In summary, a genetic analysis in three families with PKD/BFIE was conducted and three frameshift variants, including the two deletion variants c.324_334del and c.510_513del and the duplication variant c.649dupC were identified in PRRT2. The present study expanded the variant spectrum of PKD/BFIE, provided further evidence for the precise diagnosis of the disease and may serve as a solid basis for genetic counselling and prenatal gene diagnosis for members of families affected by PKD/BFIE.
Acknowledgements
Not applicable.
Funding
This study was supported by the Project from Hunan Provincial Science and Technology Department (grant no. 2019SK1010), the National Natural Science Foundation of China (grant nos. 81671299, 81974206 and 81671300), the Natural Science Foundation of Hunan Province Project (grant no. 2020JJ5914) and the Central South University Graduate Innovation Foundation (grant no. 1053320183945).
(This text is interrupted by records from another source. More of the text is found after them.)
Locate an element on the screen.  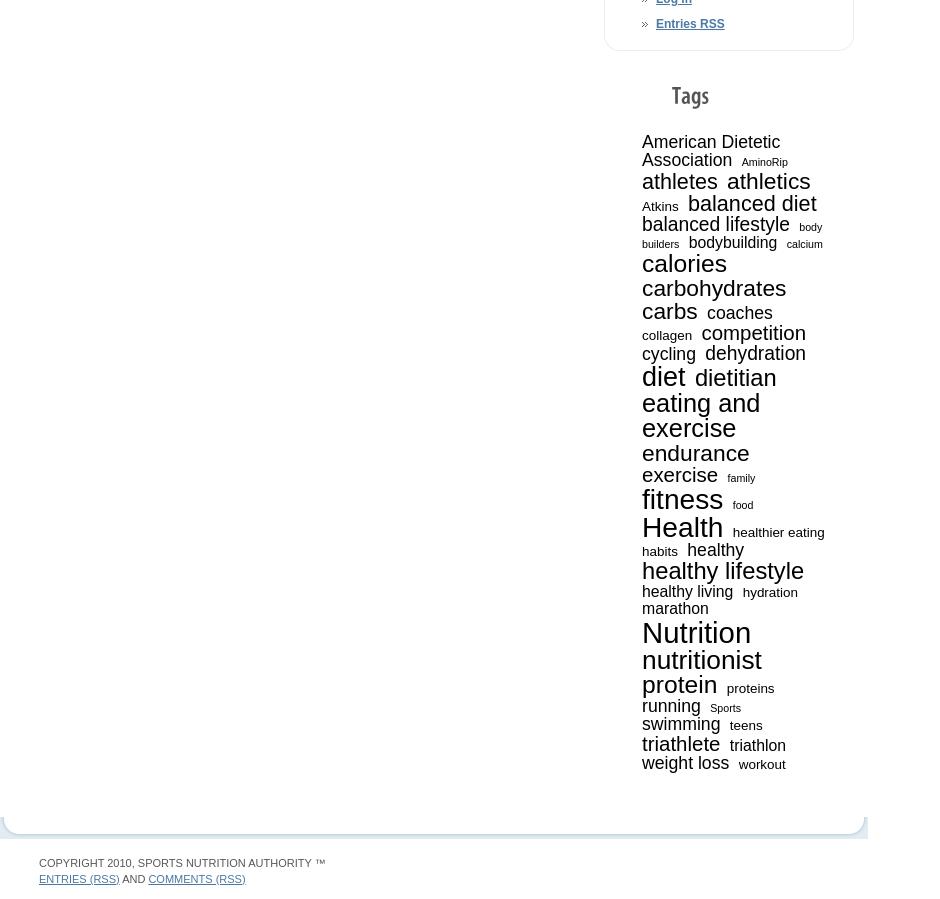
'running' is located at coordinates (669, 703).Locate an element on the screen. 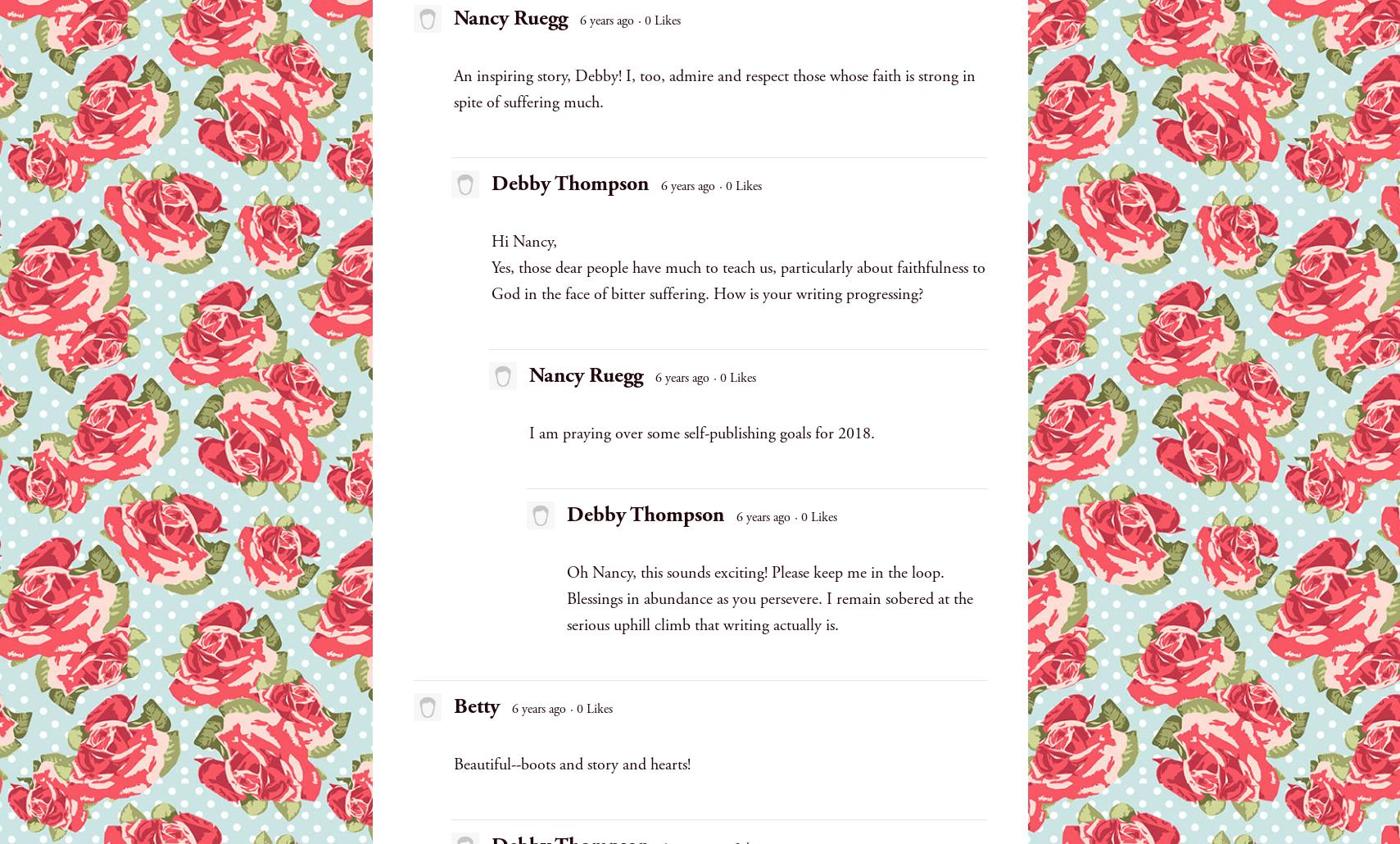 This screenshot has height=844, width=1400. 'I am praying over some self-publishing goals for 2018.' is located at coordinates (701, 433).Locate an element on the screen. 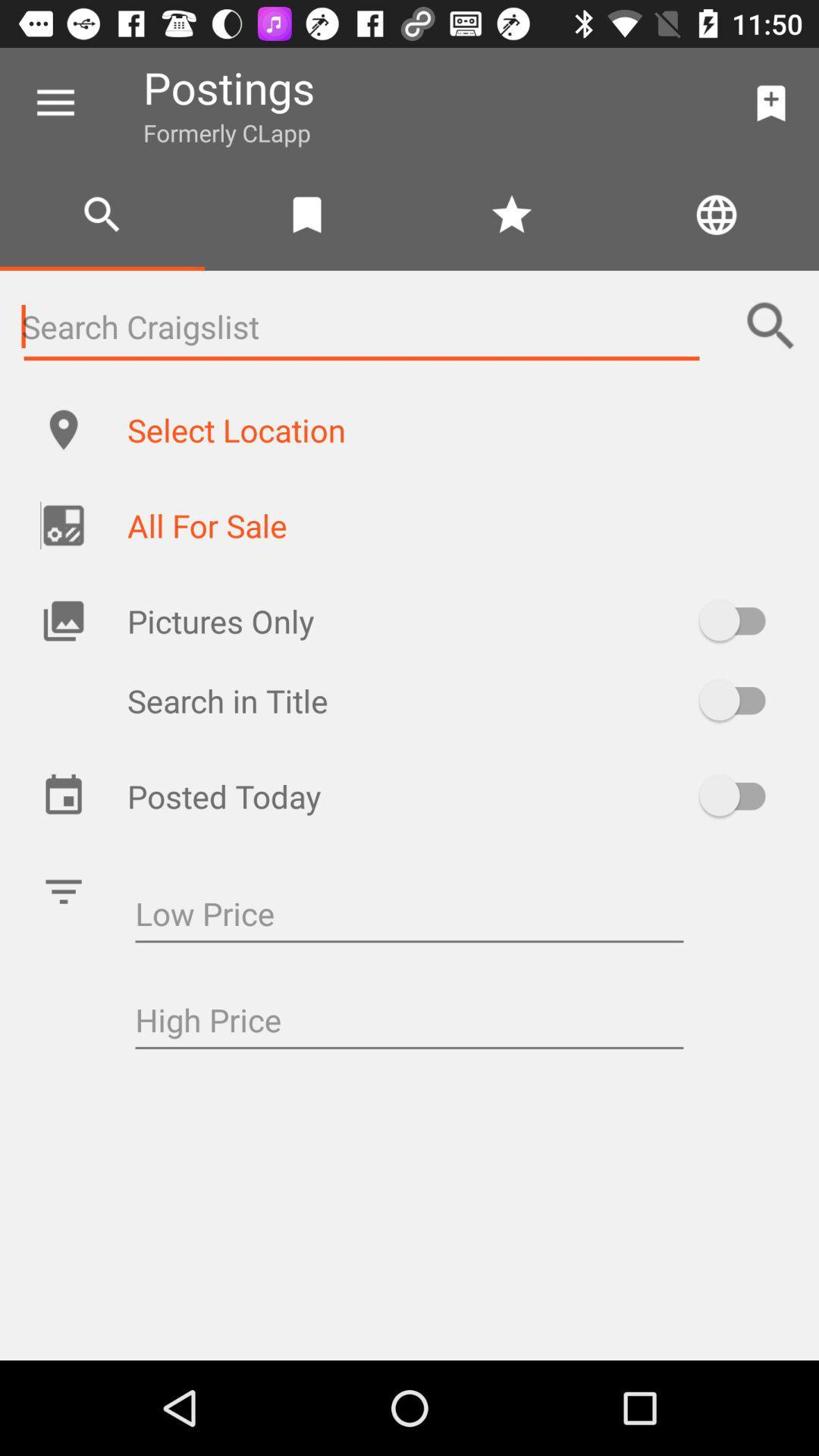 The height and width of the screenshot is (1456, 819). search bar is located at coordinates (362, 325).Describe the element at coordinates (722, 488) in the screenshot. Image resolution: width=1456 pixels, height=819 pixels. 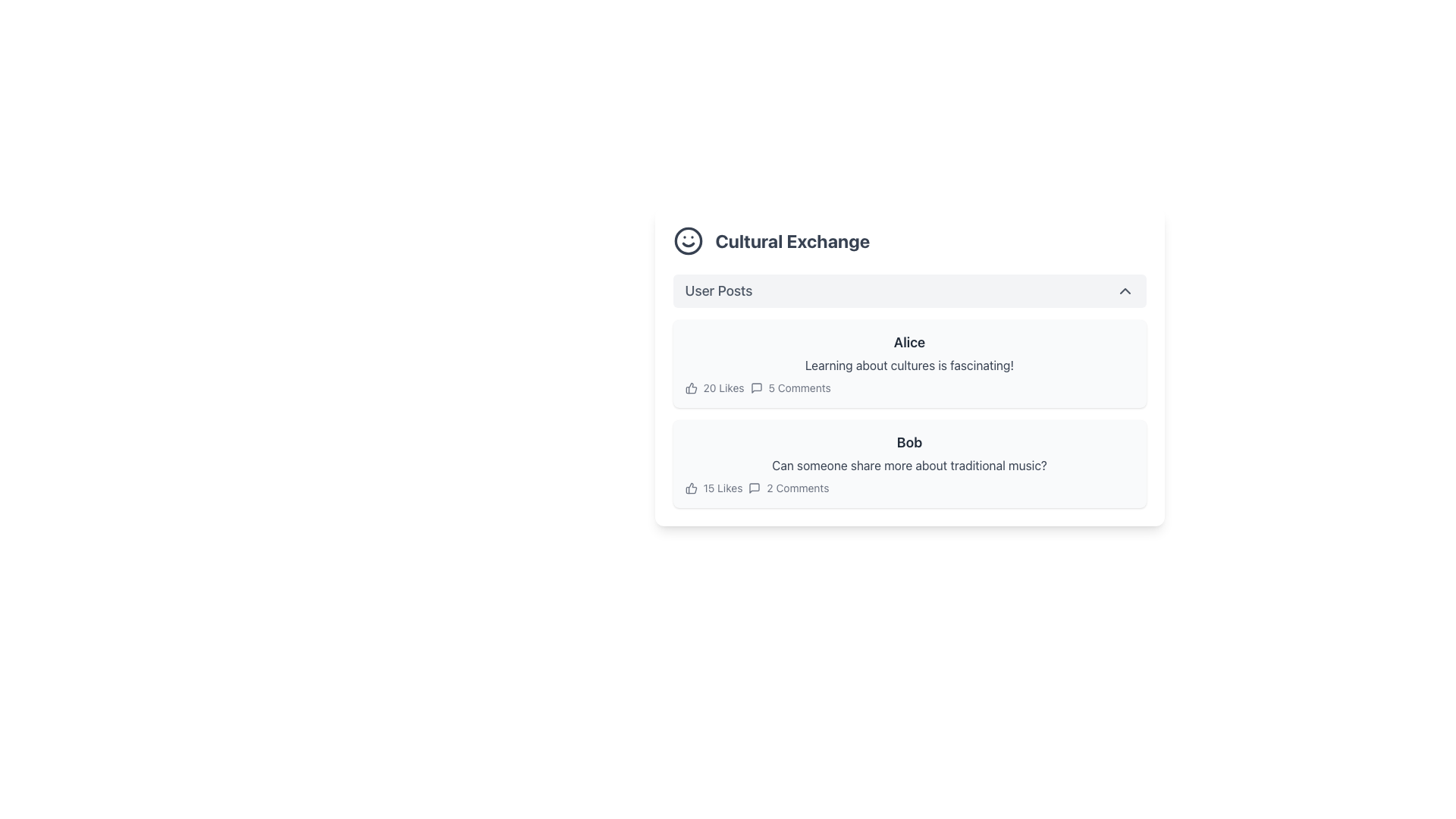
I see `the Text label indicating the number of likes for Bob's post in the User Posts section, which is the first text component in a horizontal arrangement of statistics` at that location.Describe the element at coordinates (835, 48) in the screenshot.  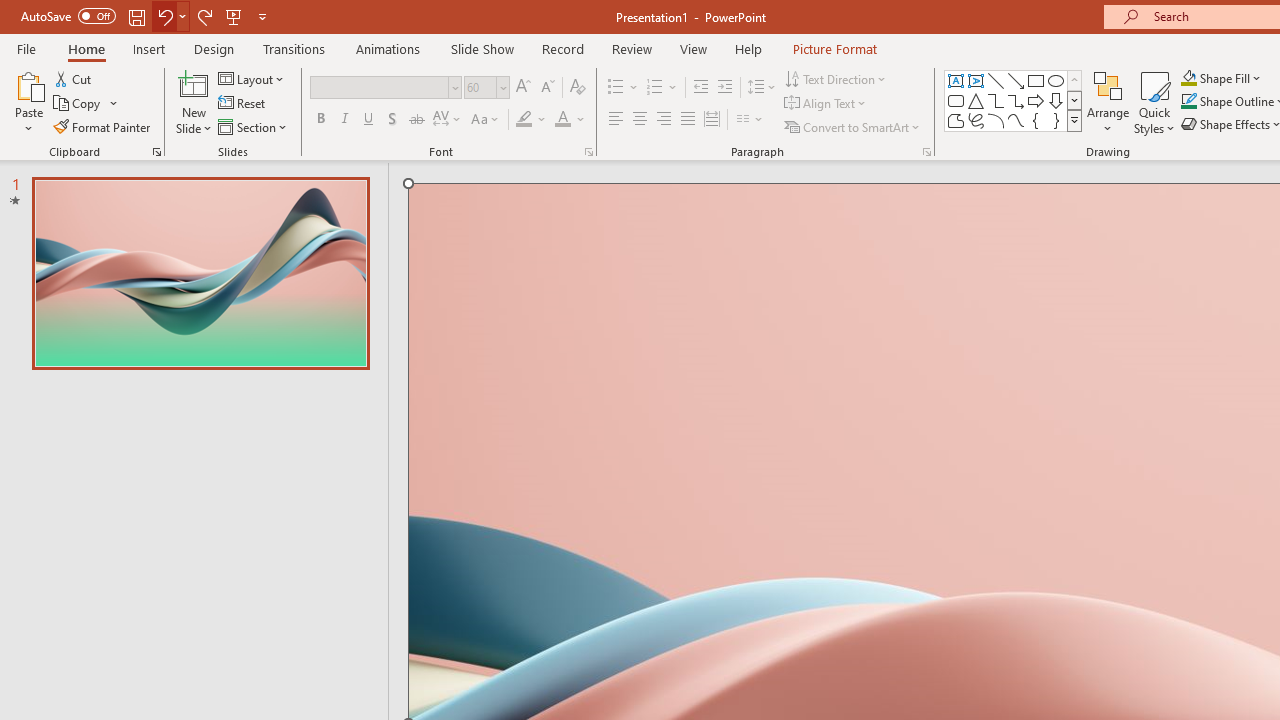
I see `'Picture Format'` at that location.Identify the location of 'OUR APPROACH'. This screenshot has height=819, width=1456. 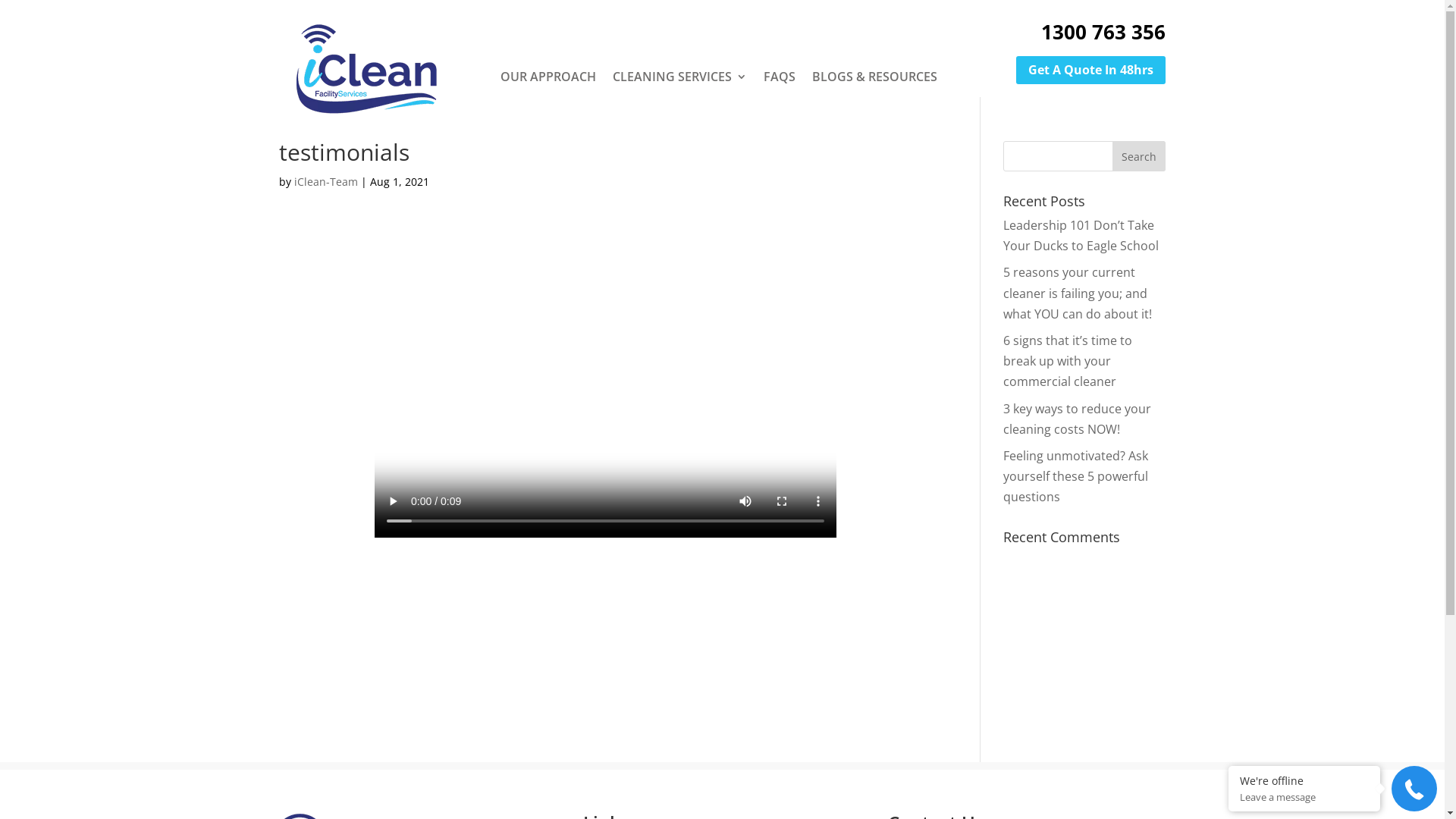
(548, 76).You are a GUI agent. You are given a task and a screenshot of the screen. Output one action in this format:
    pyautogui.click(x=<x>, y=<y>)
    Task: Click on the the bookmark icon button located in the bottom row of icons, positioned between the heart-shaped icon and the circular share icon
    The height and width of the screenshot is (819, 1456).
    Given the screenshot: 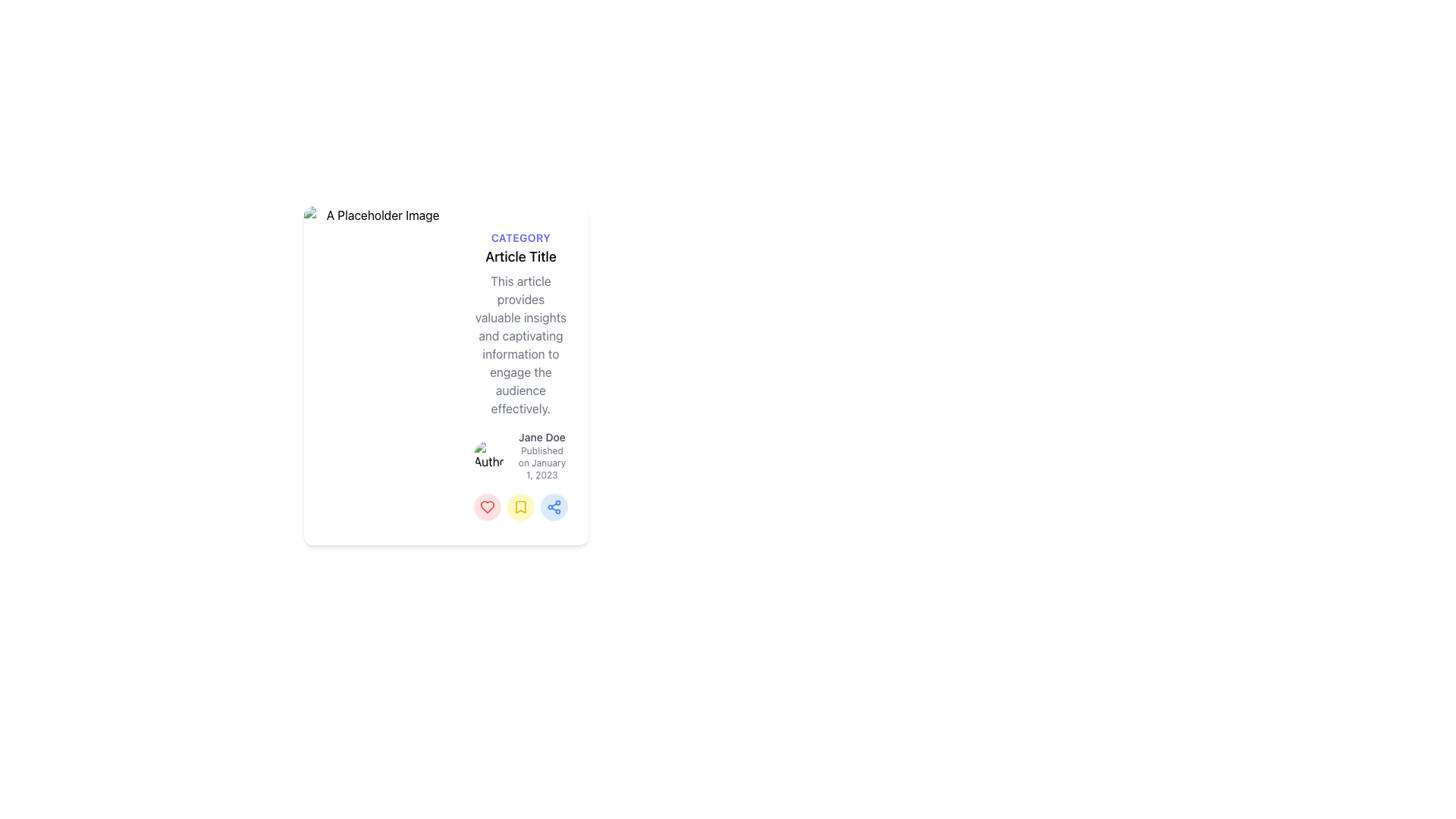 What is the action you would take?
    pyautogui.click(x=520, y=507)
    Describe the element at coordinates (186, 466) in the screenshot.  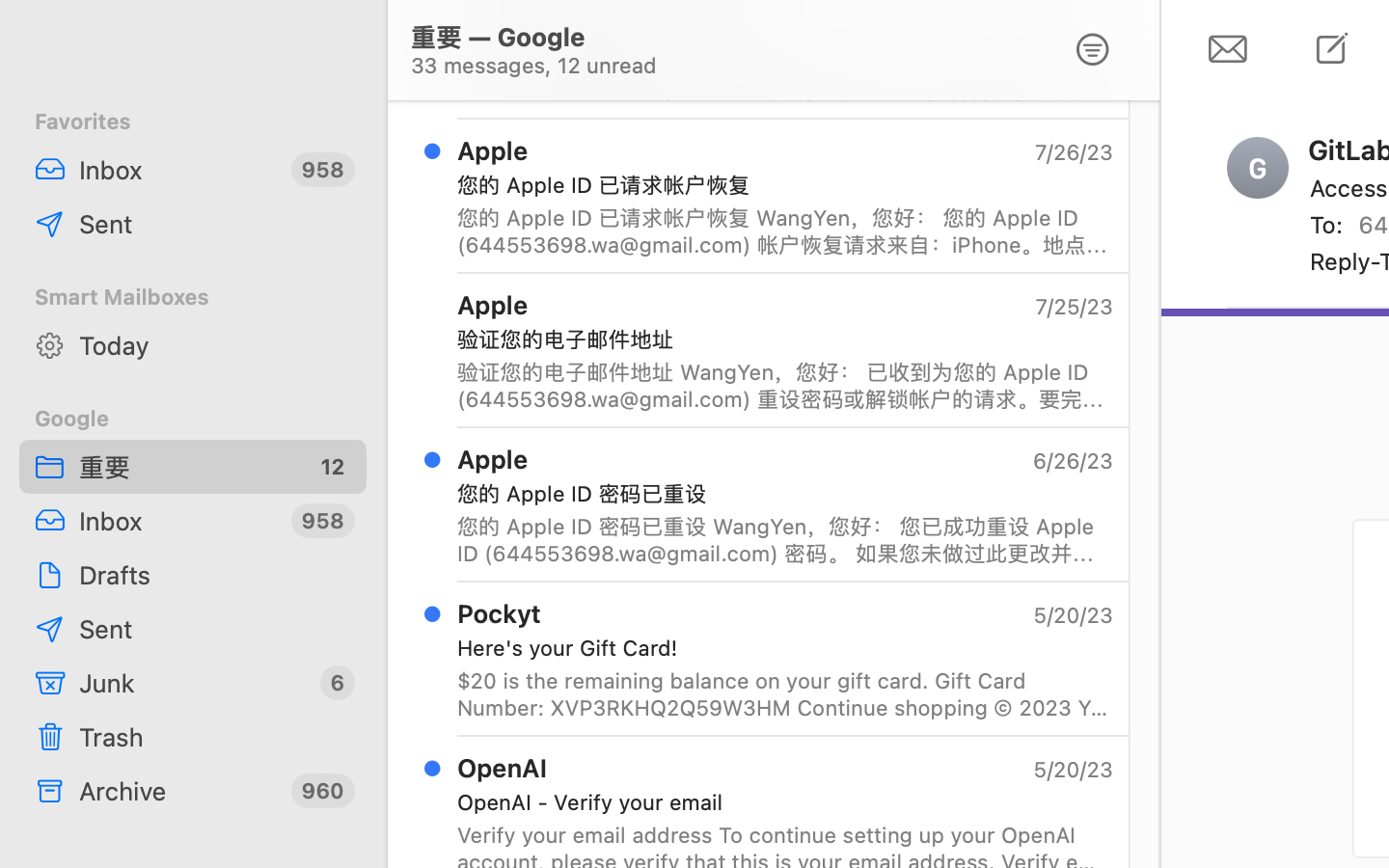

Availability of data and materials
The datasets used and/or analyzed during the current study are available from the corresponding author on reasonable request.
Authors' contributions
The work was carried out in collaboration between all authors. HL and LL co-designed methods. BX, JH and HT carried out the experiments. CL, LT and WX analyzed the experimental data and performed statistical analysis. JH drafted the manuscript. JH and HT examined the manuscript. HL and LL revised the article. BX and LL confirm the authenticity of all the raw data. All authors have read and approved the final manuscript.
Ethics approval and consent to participate
All procedures performed in studies involving human participants were in accordance with the ethical standards of the research committee of Xiangya Hospital and with the 1964 Helsinki declaration and its later amendments or comparable ethical standards. Informed consent was obtained from all individual participants or the legal guardians of participants included in the study.
Patient consent for publication
Written informed consent was obtained from the patients' family for publication of this article and the accompanying images, and the use of data for both the patients and the families.
Competing interests
The authors declare that they have no competing interests.